OE : Pourquoi l’électrification et depuis quand ?
MPJ : L’électrification est au cœur de la transition énergétique, car elle permet de réduire la dépendance aux combustibles fossiles en favorisant des sources d’énergies renouvelables et plus propres. L’électrification ne date pas d’hier, bien sûr. Il y a eu d’abord une prise de conscience environnementale puis, vers les années 2010-2020, une accélération de l’électrification avec des politiques publiques et des innovations technologiques. L’Europe a pour ambition d’être le premier continent neutre en carbone. Le Pacte Vert pour l’Europe planifie cette neutralité pour 2050, pendant que le FitFor55 prévoit une réduction des émissions de gaz à effet de serre de 55% d’ici 2030 par rapport au niveau de 1990.
OE : Penchons-nous sur le processus d’électrification, secteur par secteur. Commençons par les transports.
MPJ : Les transports sont une composante clé de la transition énergétique. Focalisons-nous, ici, sur les véhicules électriques : voitures, bus, camions. Le développement de l’électrification dans ce secteur passe par l’amélioration des batteries ainsi que le développement des infrastructures de recharge. Aujourd’hui, en France, il y a un peu plus de 2 millions de véhicules électriques sur les routes. Et selon nos prévisions, il y en aura 17 millions en 2035.
OE : C’est une forte croissance. Les infrastructures de recharge peuvent-elles suivre ce rythme ?
MPJ : On prévoit 7 millions de bornes de recharge en 2035, ce qui constitue un bon ratio avec le nombre de véhicules. Cela étant dit, il y a toujours des craintes des consommateurs vis-à-vis des véhicules électriques : le nombre de bornes est une préoccupation, car la perception est qu’il n’y en a pas assez, même si en France, les infrastructures sont développées avec 900 000 bornes disponibles sur tout le territoire, actuellement*. La seule difficulté possible c’est l’inégalité territoriale. Il se peut qu’on trouve plus d’installations dans les grandes villes et proche des autoroutes qu’ailleurs. Mais avant tout cela, la question du prix reste primordiale.
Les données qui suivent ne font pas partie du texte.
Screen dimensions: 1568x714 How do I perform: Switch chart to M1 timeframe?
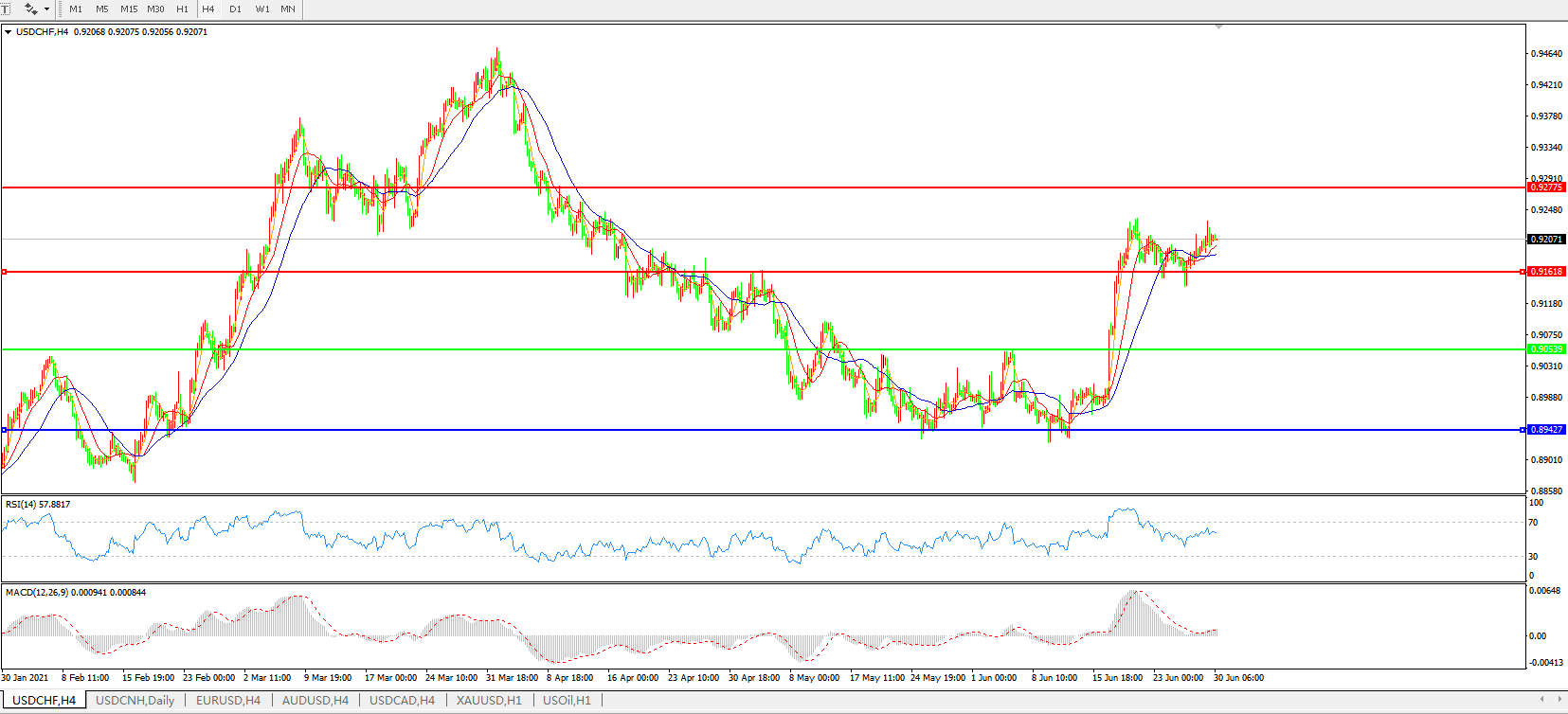(x=76, y=9)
*chiffre incluant les bornes de recharge publiques, le bornes en entreprises, les bornes dans le résidentiel.
OE : Justement, comment se porte le marché des véhicules électriques en France ?
MPJ : Le marché est en baisse en 2024 mais elle est relative. Les deux années précédentes ont vu un boom de l’achat de véhicules électriques, donc cette année est davantage un ralentissement.
Le but de l’Union européenne est d’avoir 100% de véhicules électriques sur les routes d’ici 2035
OE : Au-delà des deux très bonnes années antérieures, y a-t-il d’autres facteurs expliquant ce ralentissement ?
MPJ : Le ralentissement en France a été influencé par des facteurs comme la réduction des subventions et les préoccupations liées aux coûts, notamment le prix d’achat. Au niveau européen, on note une baisse globale, principalement en raison du ralentissement assez fort de ce marché en Allemagne. Outre-Rhin, cette baisse était liée à la fois aux prix élevés de l’électricité et à la baisse des subventions gouvernementales. En 2025, on s’attend à ce que le marché reparte à la hausse avec le lancement de modèles moins chers. Mais, depuis le 1er novembre, une surtaxe de 35,3% sur les véhicules électriques venus de Chine a été appliquée par l’Union Européenne [contre 10% auparavant].
OE : C’est paradoxal avec le lancement de véhicules moins chers.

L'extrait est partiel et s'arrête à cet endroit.